Entries for pointing to text and elements:
Start

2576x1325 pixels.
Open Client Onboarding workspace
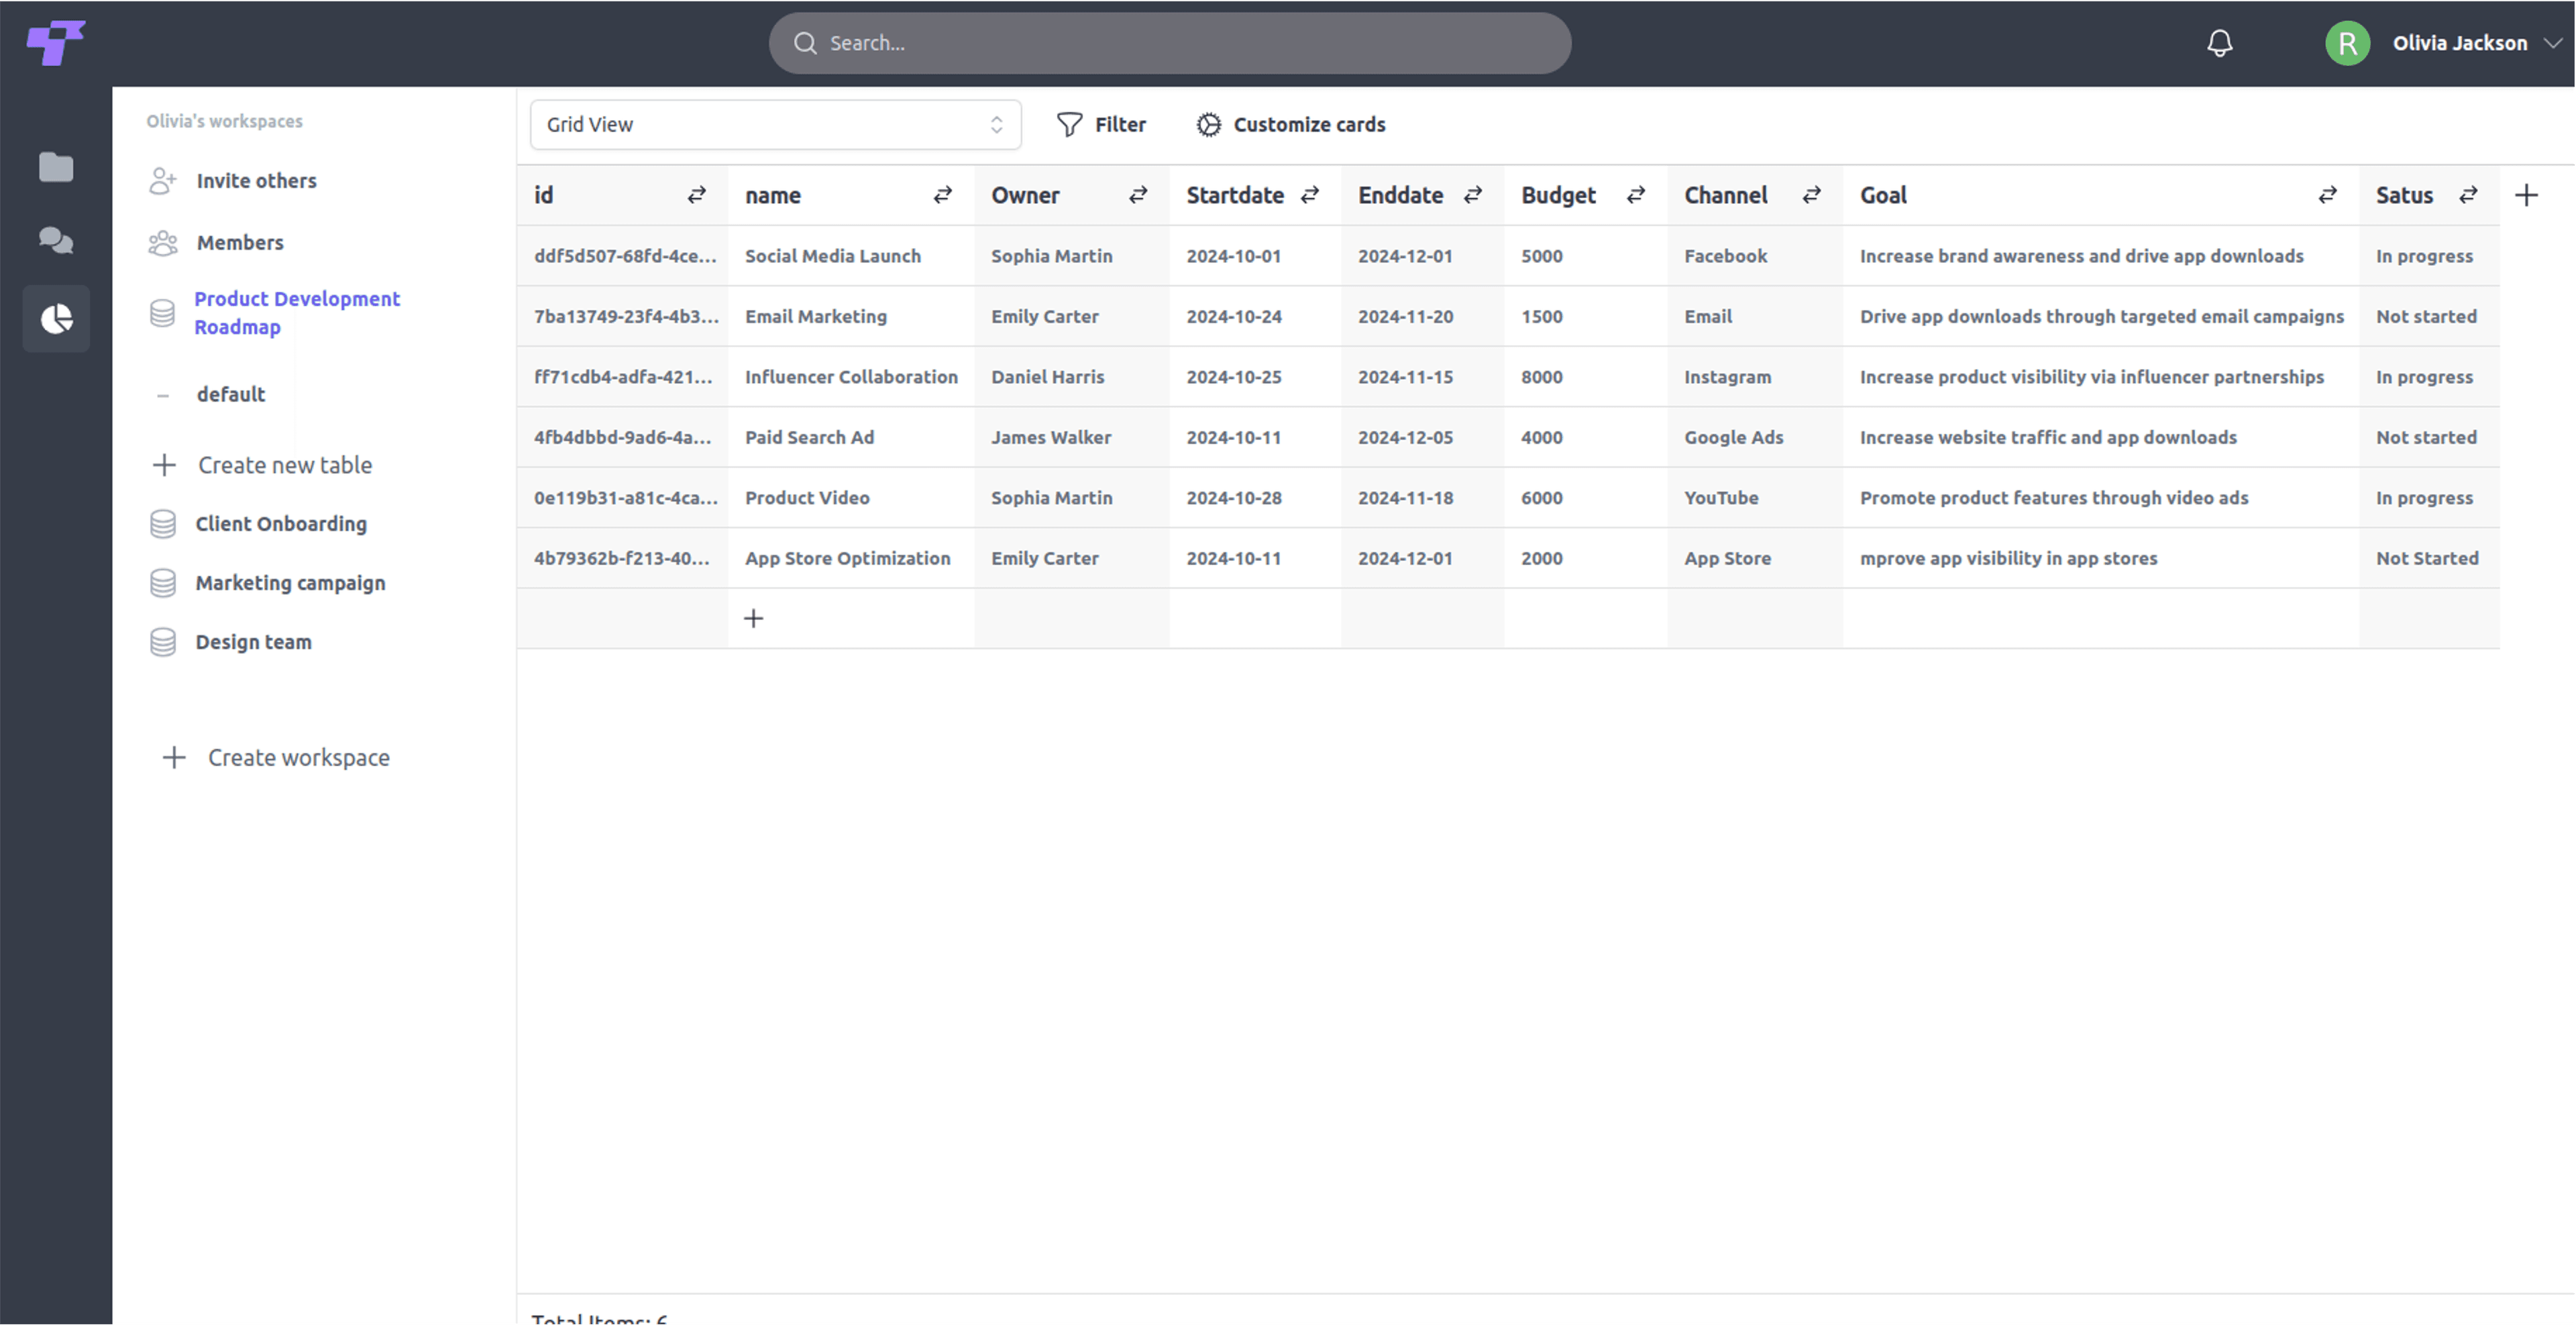[280, 524]
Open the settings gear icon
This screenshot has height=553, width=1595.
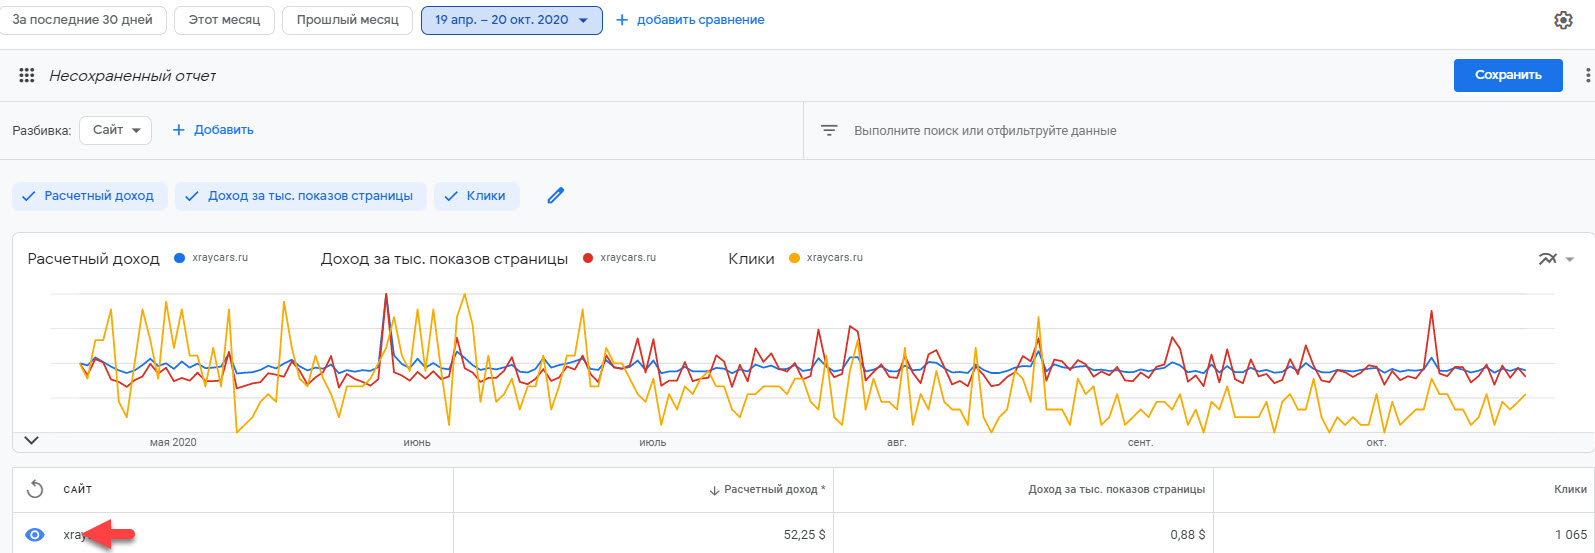(1563, 20)
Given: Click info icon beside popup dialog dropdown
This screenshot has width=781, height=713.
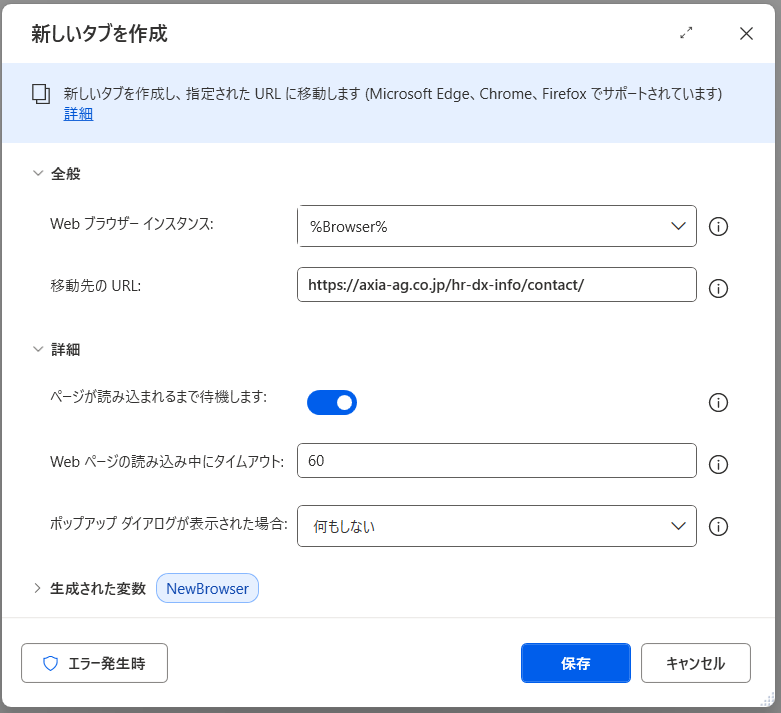Looking at the screenshot, I should coord(717,526).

End

STATED EXERCISE - Output the lines of all the entries above as a JSON list of strings, one string per line, skipping blank lines and leaving out the pictures.

RESPONSE BELOW -
[
  "2576x1325 pixels.",
  "Open Client Onboarding workspace",
  "[280, 524]",
  "Open the settings gear icon",
  "This screenshot has height=553, width=1595.",
  "(1563, 20)",
  "Given: Click info icon beside popup dialog dropdown",
  "This screenshot has width=781, height=713.",
  "Looking at the screenshot, I should coord(717,526)."
]